§ DOCUMENT EXCERPT

────────────────────────────────────────

There’s something to be said—actually a lot to be said—about the fine art of real craftsmanship. Amazingly, in this fast-moving era, there are still artists who take the time to make goods by hand, delivering pieces that hold a unique and specific quality. Their work is not mass-produced, but instead carefully and lovingly created, one object at a time.
You can find these skilled craftspeople at the 44th annual American Artisan Festival, which comes to Centennial park June 15-17. The festival showcases the best in American handcrafts and fine art, with the key element being that the pieces must be created by hand. Objects made of glass, ceramics, wood and metal, along with jewelry, furniture and prints, are all on display. “It’s an opportunity for anybody to become an art collector,” says Samantha Saturn, who runs and curates the festival.
More than 150 artists bring their works to the festival, a number of them hailing from Nashville. Local artists like metalworker Ben Caldwell, jewelry maker Beth Lawrence and pottery designer John Sellberg will all be in attendance and manning their booths.
The American Artisan Festival also draws craftsmen from around the country. Dave Piper, who runs his own sandal-making company in San Antonio, makes the trip to Nashville every year. Piper started his business, The Piper Sandal Company, in 1971. The company crafts hand-made leather sandals that are simply beautiful and made to last.
“I have done every American Artisan Festival since 1990,” Piper tells “Sports & Entertainment Nashville” from his place in San Antonio. “Everything about it is great. The people are always so nice to us, and you really get a taste of that Southern hospitality. It has always been a wonderful city. We do very well in Nashville.” Piper adds that there’s been one significant change since the first few festivals he attended. “Back then, you had to be contacted to come,” he explains. “You couldn’t apply for a booth. That is different now, of course.”
Piper taught himself the craft of sandal making during the “hippie” era of the 1970’s. It was a time, he notes, when people appreciated the art of hand-made products and turned up their collective noses at corporate goods that all appeared to come off the same assembly line. “We were part of that hippie generation,” Piper says. “People wanted to make things themselves. You don’t see it that much anymore. But, I think people still want good products.”
Piper handed down his craftsmanship to his son Jon. The two work side-by-side in the business, turning out leather sandals in two basic styles, The Original, or “the old hippie sandal,” as Dave says, and the Slip On. It’s not lost on the elder Piper that the American Artisan Festival takes place over Father’s Day weekend, giving the event a personally poignant touch.
“That makes it a little special for us,” says dad Dave. “Usually when I travel to shows, my son stays here at the shop. But Jon will be coming to Nashville with me and we’ll be able to celebrate Father’s Day together. That will be nice.”
Piper relishes shows like the American Artisan Festival not only for his own craft, but those practiced by his fellow workers. “Artisan fairs are on the decline nationally,” he laments. “They are slowly disappearing in this modern age. And there is a declining number of artists and craftspeople, too. That’s why it’s great to have this festival in Nashville.”
The American Artisan Festival comes to Centennial Park June 15-17. The event is free and open to the public.

────────────────────────────────────────

§ DATA BELOW
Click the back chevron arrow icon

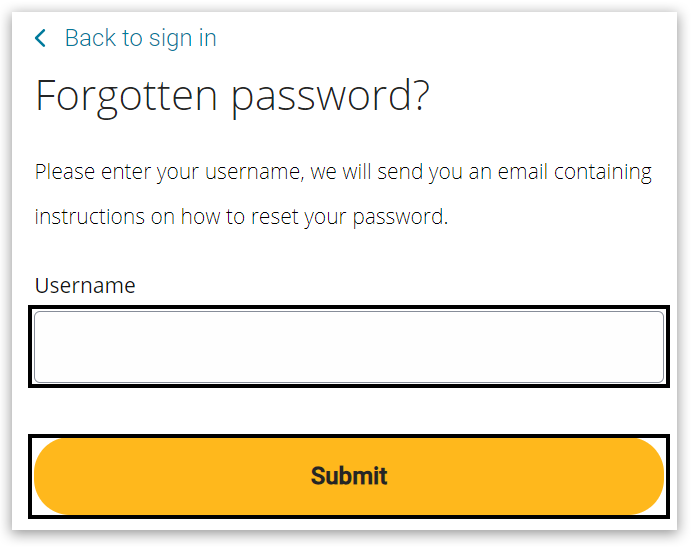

────────────────────────────────────────

§ WORK ORDER 1
In the festival article above, copy word for word the stretch from "You can find" through "manning their booths.".
§ WORK ORDER 2
For each statement, answer yes or no according to the festival article, and quote the words that decide it.
(a) Dave Piper founded his sandal company in 1971.
(b) Visitors must pay an admission fee to attend the festival.
(c) Jon usually goes along with his father when his father travels to shows.

§ OUTPUT 1
You can find these skilled craftspeople at the 44th annual American Artisan Festival, which comes to Centennial park June 15-17. The festival showcases the best in American handcrafts and fine art, with the key element being that the pieces must be created by hand. Objects made of glass, ceramics, wood and metal, along with jewelry, furniture and prints, are all on display. “It’s an opportunity for anybody to become an art collector,” says Samantha Saturn, who runs and curates the festival.
More than 150 artists bring their works to the festival, a number of them hailing from Nashville. Local artists like metalworker Ben Caldwell, jewelry maker Beth Lawrence and pottery designer John Sellberg will all be in attendance and manning their booths.

§ OUTPUT 2
(a) Yes: "Piper started his business, The Piper Sandal Company, in 1971."
(b) No: "The event is free and open to the public."
(c) No: "Usually when I travel to shows, my son stays here at the shop."